In fact, with our Pilgan plant, the original Pilbara Minerals facility, operating above nameplate capacity, combined with the strong pricing outcome means that we're now well into a healthy operating slow environment looking forward to further growth in respect of the pricing outcomes themselves. So yes, a very, very strong quarter, but likely only just the beginning as it relates to this cycle. Demand conditions also very strong. I'll come back and speak to the effect of the market in more detail after information shared from Dale Henderson, our Chief Operating Officer; and Brian Lynn, our Chief Financial Officer, also with us in the boardroom here Alex Eastwood, General Counsel and Chief Commercial Officer; and David Hann, our Investor Relations Specialist.
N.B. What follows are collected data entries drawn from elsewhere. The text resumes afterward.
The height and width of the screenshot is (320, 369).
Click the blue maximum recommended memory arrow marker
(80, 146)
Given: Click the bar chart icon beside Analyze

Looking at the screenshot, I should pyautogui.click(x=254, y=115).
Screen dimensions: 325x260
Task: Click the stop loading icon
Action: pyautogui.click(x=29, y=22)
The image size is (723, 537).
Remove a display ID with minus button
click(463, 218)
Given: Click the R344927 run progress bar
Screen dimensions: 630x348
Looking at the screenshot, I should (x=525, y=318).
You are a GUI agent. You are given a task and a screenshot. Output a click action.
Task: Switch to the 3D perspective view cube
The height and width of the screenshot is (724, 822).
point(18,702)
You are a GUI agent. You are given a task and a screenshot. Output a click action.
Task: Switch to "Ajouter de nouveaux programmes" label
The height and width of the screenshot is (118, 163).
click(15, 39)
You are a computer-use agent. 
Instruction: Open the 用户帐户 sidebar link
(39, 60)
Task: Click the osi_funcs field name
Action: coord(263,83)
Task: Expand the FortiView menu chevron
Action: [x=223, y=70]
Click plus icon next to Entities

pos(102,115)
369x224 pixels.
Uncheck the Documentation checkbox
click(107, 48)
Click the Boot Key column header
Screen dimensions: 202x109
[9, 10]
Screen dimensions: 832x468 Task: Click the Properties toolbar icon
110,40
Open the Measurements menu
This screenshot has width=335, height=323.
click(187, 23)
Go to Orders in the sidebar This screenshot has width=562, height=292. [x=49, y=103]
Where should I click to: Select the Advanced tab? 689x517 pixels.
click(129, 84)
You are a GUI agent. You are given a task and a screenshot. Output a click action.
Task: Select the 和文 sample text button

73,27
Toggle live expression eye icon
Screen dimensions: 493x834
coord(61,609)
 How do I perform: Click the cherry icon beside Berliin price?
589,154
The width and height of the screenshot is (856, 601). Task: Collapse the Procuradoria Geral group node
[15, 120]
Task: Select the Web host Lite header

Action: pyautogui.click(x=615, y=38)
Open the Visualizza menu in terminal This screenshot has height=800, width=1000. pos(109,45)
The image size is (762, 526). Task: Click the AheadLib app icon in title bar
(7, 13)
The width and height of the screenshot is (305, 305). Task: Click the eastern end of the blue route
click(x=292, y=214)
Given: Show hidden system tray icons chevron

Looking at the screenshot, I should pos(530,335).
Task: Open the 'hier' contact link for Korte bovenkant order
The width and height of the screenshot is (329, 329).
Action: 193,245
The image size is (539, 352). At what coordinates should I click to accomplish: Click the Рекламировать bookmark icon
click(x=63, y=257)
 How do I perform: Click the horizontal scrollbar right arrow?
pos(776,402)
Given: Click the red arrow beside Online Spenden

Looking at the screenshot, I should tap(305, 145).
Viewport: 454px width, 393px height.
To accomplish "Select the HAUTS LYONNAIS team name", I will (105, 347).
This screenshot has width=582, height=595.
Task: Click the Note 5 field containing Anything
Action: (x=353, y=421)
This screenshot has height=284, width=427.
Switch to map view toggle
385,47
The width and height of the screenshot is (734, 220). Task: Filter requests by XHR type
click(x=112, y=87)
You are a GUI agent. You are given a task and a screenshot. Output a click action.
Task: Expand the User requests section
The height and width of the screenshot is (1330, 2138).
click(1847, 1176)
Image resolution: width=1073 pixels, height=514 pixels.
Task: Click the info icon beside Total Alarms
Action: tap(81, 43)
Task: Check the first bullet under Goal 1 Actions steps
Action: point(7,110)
So yes, looking forward to sharing more detail about what it is that we've been up to, more recently or post the end of the quarter.

You'd also be familiar with the commissioning of our Pilgan plant improvement works, and the restart at the Ngungaju plant, both of which - were both projects now being well underway and key contributors to the next round of growth in Pilbara Minerals, Pilgangoora production base. And then this week the finalization of the POSCO downstream joint venture, and offtake terms. We're very happy to get to the completion of that deal or the execution of the terms. Given that it has been a very long standing relationship, a relationship that we've enjoyed, all they're taking quite a long time to get to a close that jobs now done. And we're looking forward to the effect of further vertical integration of Pilgangoora spodumene supply to the proposed plant in South Korea.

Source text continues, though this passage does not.